The killings in Benue must stop

by | January 8, 2018 5:07 pm



In a week of violence that has rocked the North Central state of Benue, more than 71 people have been killed in the most gruesome manner possible. Fulani cattle herdsmen have been linked with many of the killings as they struggle for grazing space with the mainly farming population of Benue state.

The latest killings have been linked to the efforts of the state government to implement a law against open grazing in the state. This law has become necessary because it is obvious that in openly grazing their cattle, Fulani herdsmen come in conflict with farmers whose farmlands are often destroyed.

The law against open grazing is meant to ensure that herdsmen keep their cows confined to specific locations instead of allowing them to roam and destroy other people’s farms and sources of livelihoods.

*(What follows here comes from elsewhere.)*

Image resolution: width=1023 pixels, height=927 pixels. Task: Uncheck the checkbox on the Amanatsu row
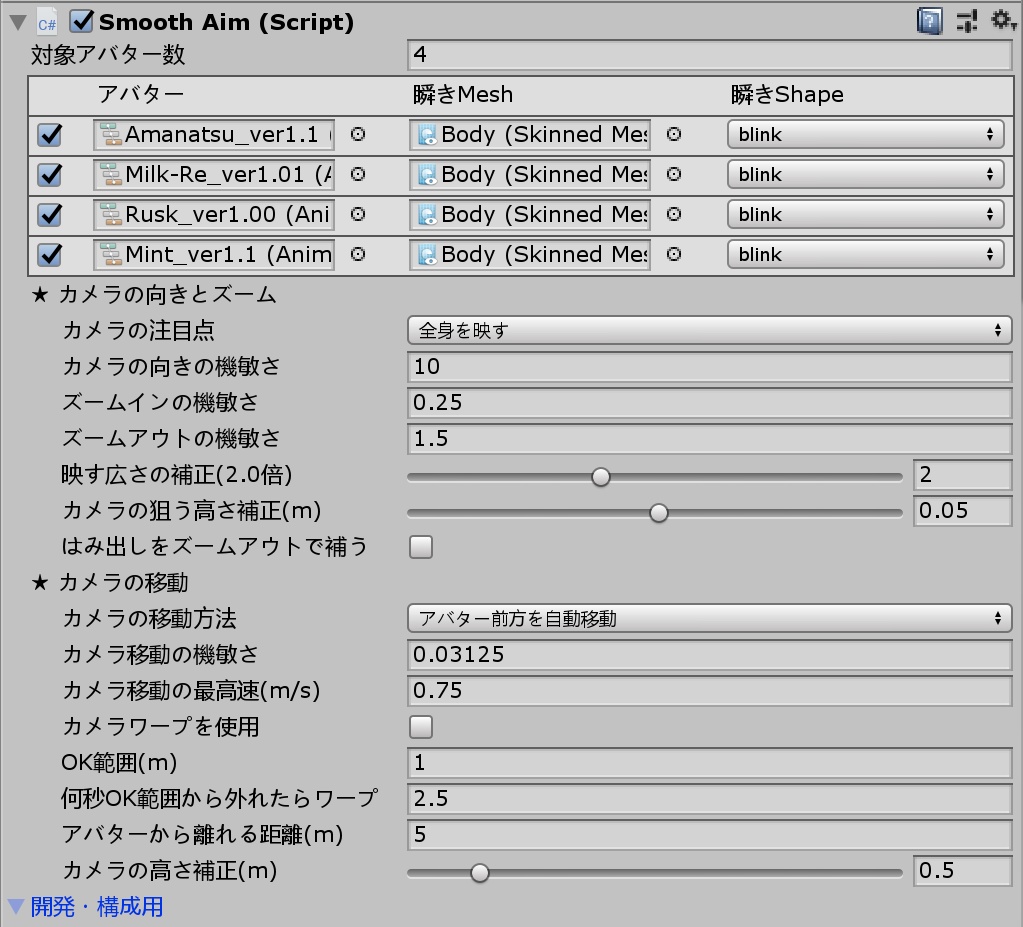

This position of the state government seem not have gone too well with Miyetti Allah, an organisation that is positioned as the umbrella body for Fulani herdsmen in the country, and which have expressed their opposition to this law.

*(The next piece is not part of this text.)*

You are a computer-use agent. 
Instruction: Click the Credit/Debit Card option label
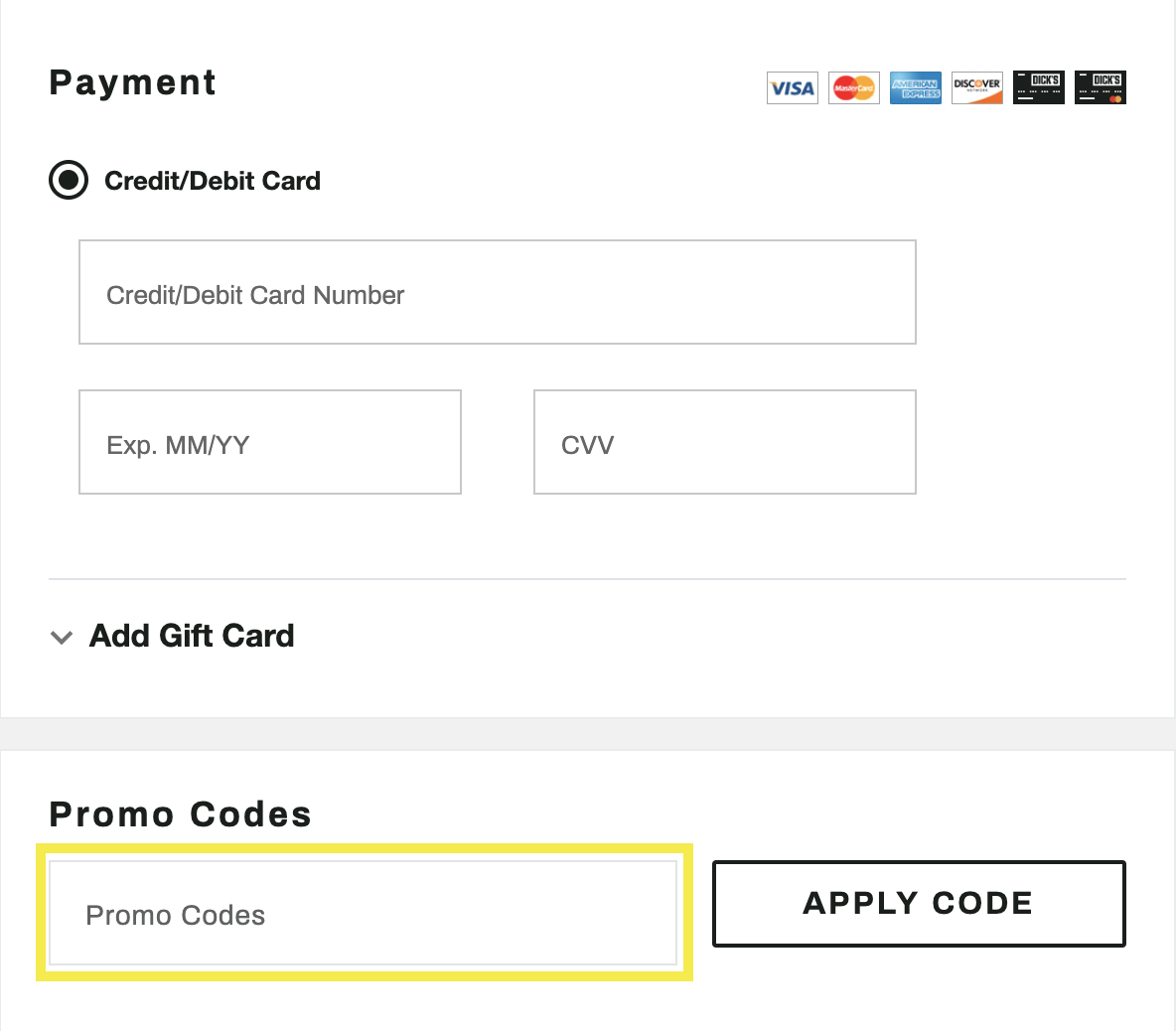click(213, 181)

Sadly, the security operatives in the country have been woeful in preventing these attacks. The state government and many community leaders have told the media of how security agencies were warned in advance that these attacks were going to take place. Despite the warning, these attacks still happened, which is very sad.

 The result is that many communities have lost fate in the security agencies and their capacity to protect them and are beginning to resort to self-help, a very bad signal that indicates an escalating crisis.

The response from the federal government especially President Buhari has also been very disappointing. There have been the usual expression of sympathies but the condemnation of the attacks has at best been lukewarm and unconvincing.

The same urgency with which less serious security issues were dealt with in other parts of the country has not been shown in the Benue crisis. In fact, government officials have described the issue as a communal crisis, which this is not. There is an ethnic based massacre going on in Benue and the government must sit up and stop it from spreading further.